| WORK INSTRUCTIONS |
Beginning with the line that holds "Instruction: Expand the" and ending with the last line of the entries below, copy every line exactly and nothing else, with the pictures left out.

| MATERIAL PROVIDED |
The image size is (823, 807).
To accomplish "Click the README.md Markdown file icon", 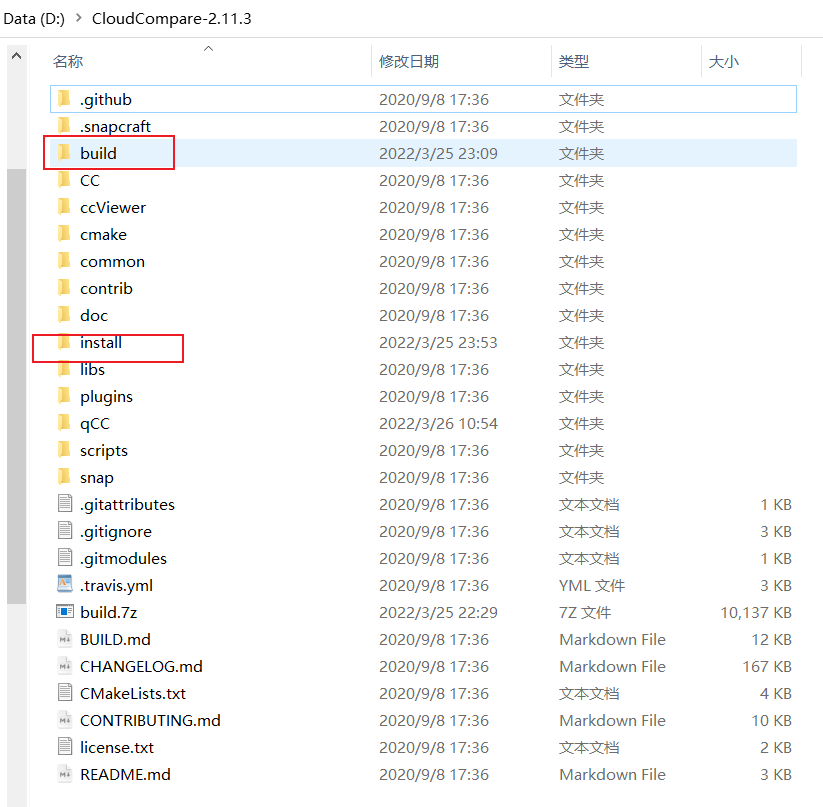I will click(x=63, y=774).
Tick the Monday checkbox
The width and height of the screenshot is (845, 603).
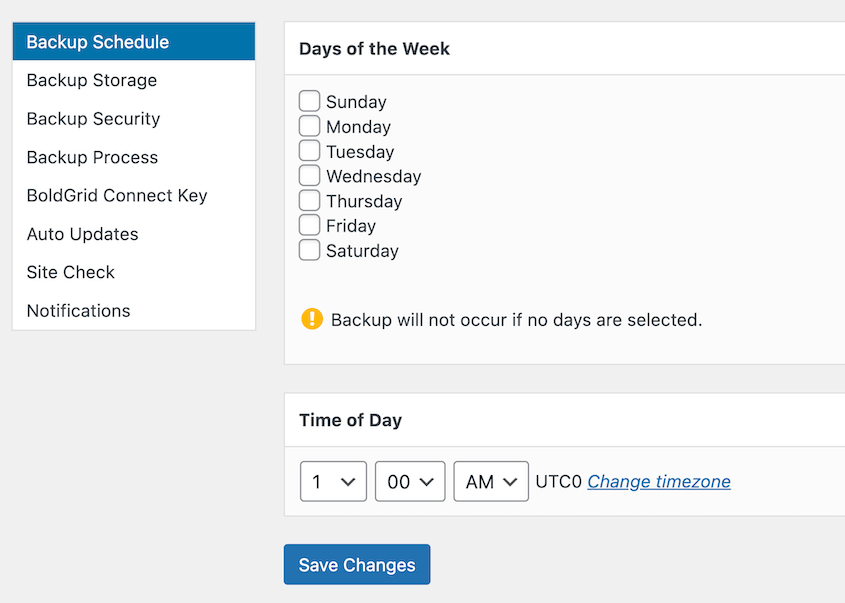click(309, 126)
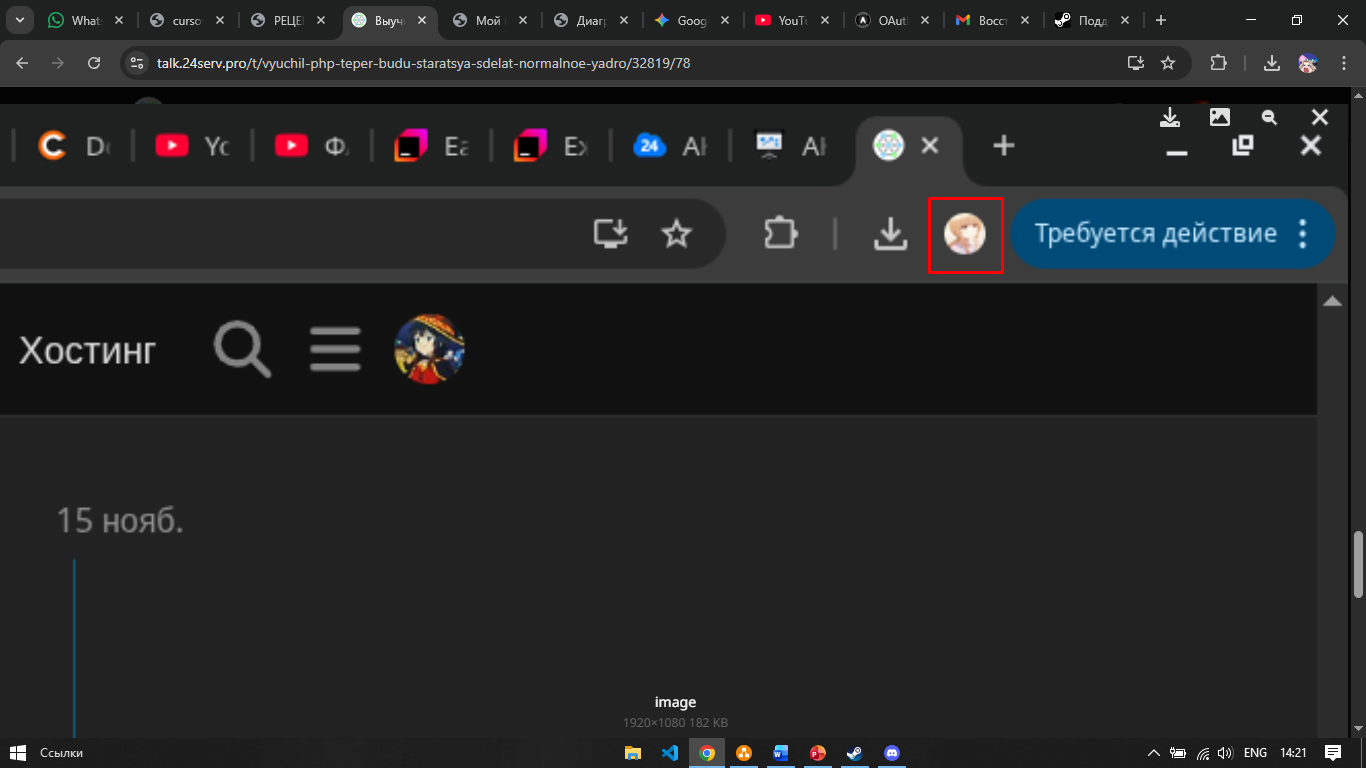Open a new Chrome tab
The image size is (1366, 768).
pos(1161,20)
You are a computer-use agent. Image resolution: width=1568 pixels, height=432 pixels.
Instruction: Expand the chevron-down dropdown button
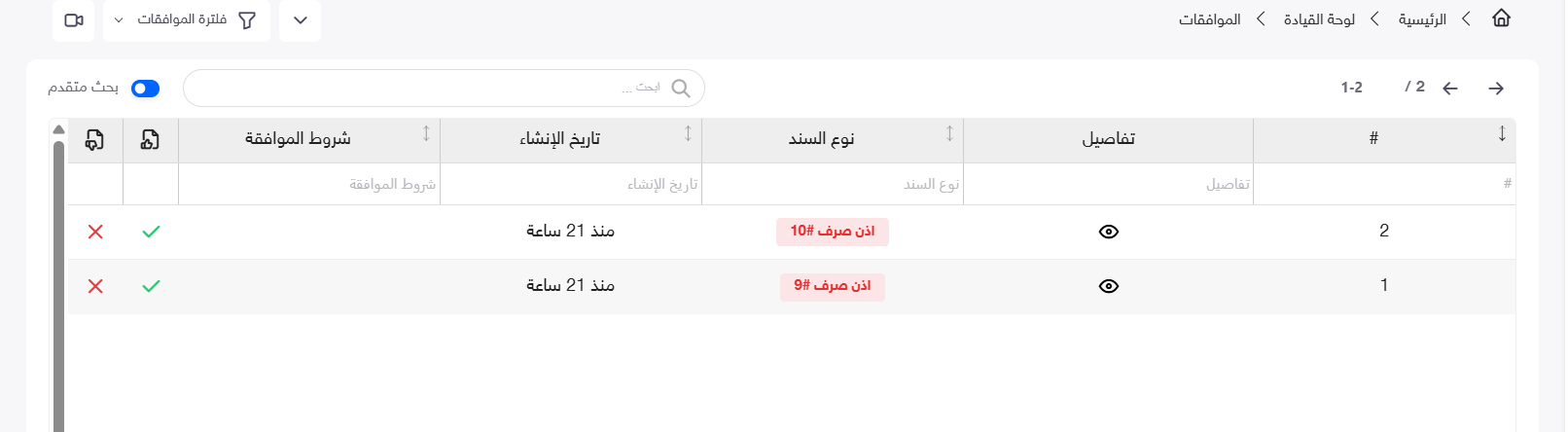coord(300,20)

| FINISHED EXERCISE |
Instruction: Expand the chevron-down dropdown button
coord(300,20)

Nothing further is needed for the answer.